En les exerçant ainsi à ramener, par l'analyse, la pluralité des individus à l'unité de l'espèce et la pluralité des espèces à l'unité du genre, et à distinguer, par la synthèse, dans l'unité du genre la pluralité des espèces et dans l'unité de l'espèce la pluralité des individus ; ces idées deviendront insensiblement précises et distinctes, et les éléments des connaissances et du langage se trouveront disposés de la manière la plus méthodique. Quel préjugé pour la facilité de concevoir et de s'exprimer, pour la netteté du discernement, la justesse du jugement, et la solidité du raisonnement !

Serait-il impossible, pour l'exécution des vues que nous proposons ici, de construire un dictionnaire où les mots seraient rangés par ordre de matières ? Les matières y seraient divisées par genres, et chaque genre serait suivi de ses espèces : le genre une fois défini, il suffirait ensuite d'indiquer les idées différencielles qui constituent les espèces. Il y a lieu de croire que ce dictionnaire philosophique, en apprenant des mots, apprendrait en même temps des choses, et d'une manière d'autant plus utile, qu'elle serait plus analogue aux procédés de l'esprit humain.

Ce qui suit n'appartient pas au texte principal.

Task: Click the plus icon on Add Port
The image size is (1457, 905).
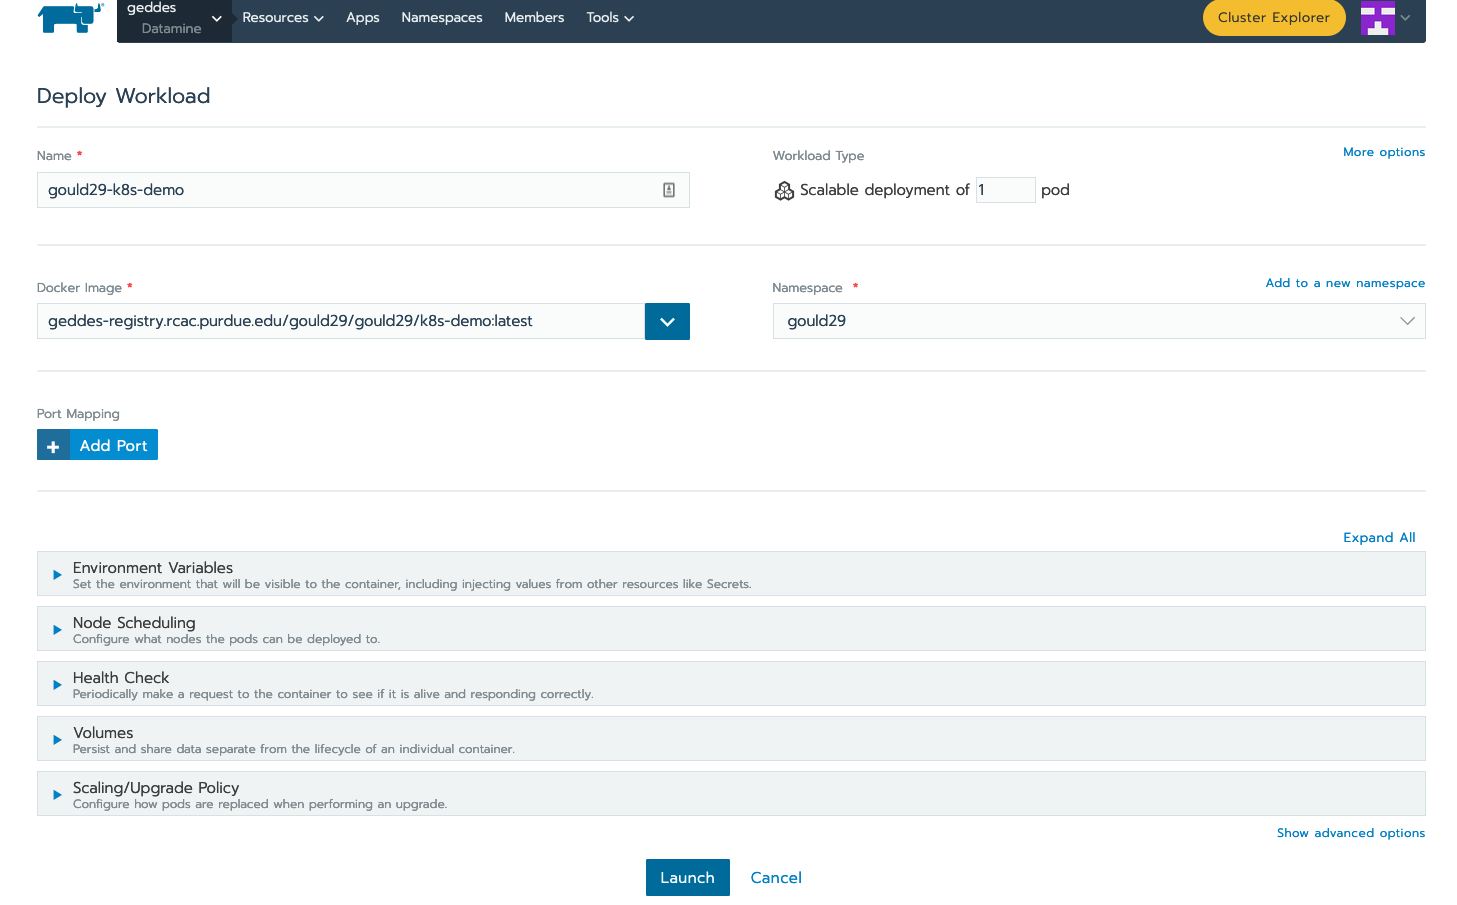Action: 53,444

Quoi qu'il en sait, il résulte des principes que nous venons de présenter sur la composition et la décomposition des idées, que les noms qui les expriment ont une signification plus ou moins déterminée, selon qu'ils s'éloignent plus ou moins du genre suprême ; parce que les idées abstraites que l'esprit se forme ainsi, deviennent plus simples, et par-là plus générales, plus vagues et applicables à un plus grand nombre d'individus ; les noms plus ou moins génériques qui en sont les expressions, portent donc aussi l'empreinte de ces divers degrés d'indétermination : la plus grande indétermination est celle du nom le plus générique, du genre suprême ; elle diminue par degrés dans les noms des espèces inférieures, à mesure qu'elles s'approchent de l'individu, et disparait entièrement dans les noms propres qui ont tous un sens déterminé.

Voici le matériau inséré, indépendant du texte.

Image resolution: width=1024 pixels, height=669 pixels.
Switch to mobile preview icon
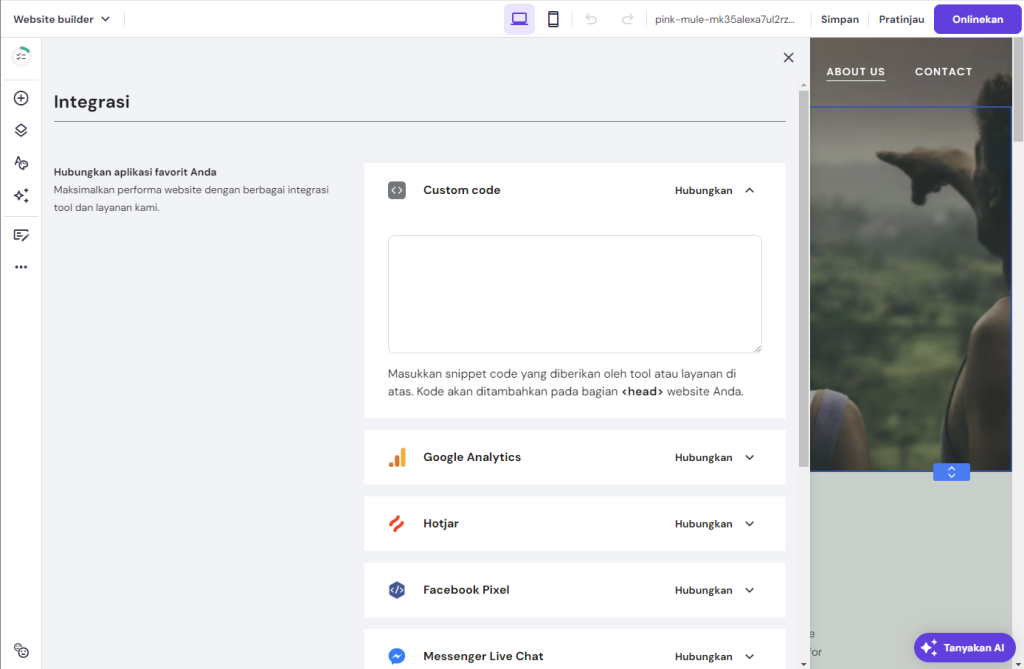pos(553,18)
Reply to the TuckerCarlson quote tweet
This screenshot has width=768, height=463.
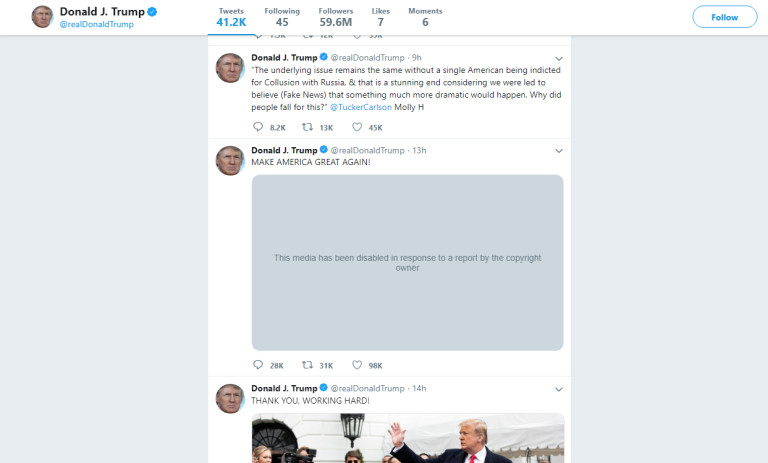coord(258,127)
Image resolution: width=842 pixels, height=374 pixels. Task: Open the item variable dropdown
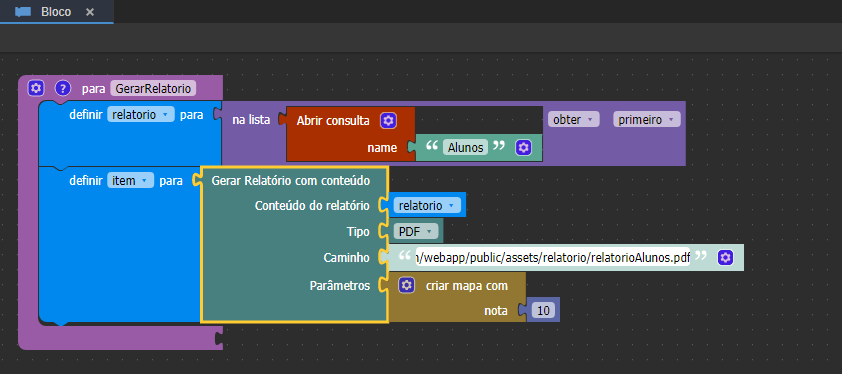tap(130, 181)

On tire cependant les noms appelatifs de leur indétermination, pour en faire des applications précises. Les moyens abrégés qu'on emploie à cette fin dans le discours, sont quelquefois des équivalents de noms propres qui n'existent pas ou qu'on ignore ; cette pierre, mon chapeau, cet homme. D'autres fois on supplée par cet artifice à une énumération ennuyeuse et impossible de noms propres ; les philosophes de l'antiquité, au lieu du long étalage des noms de tous ceux qui dans les premiers siècles ont fait profession de philosophie.

Il y a diverses manières de restreindre la signification d'un nom générique : ici c'est l'apposition d'un autre nom, le prophète roi : là c'est un autre nom lié au premier par une préposition, ou sous une terminaison choisie à dessein ; la crainte du supplice, metus supplicii : dans une occasion c'est un adjectif mis en concordance avec le nom ; un homme savant, vir doctus : dans une autre c'est une phrase incidente ajoutée au nom ; la loi qui nous soumet aux puissances : souvent plusieurs de ces moyens sont combinés et employés tout-à-la-fais. C'est ainsi que l'esprit humain a su trouver des richesses dans le sein même de l'indigence, et assujettir les termes les plus vagues aux expressions les plus précises. (E. R. M.)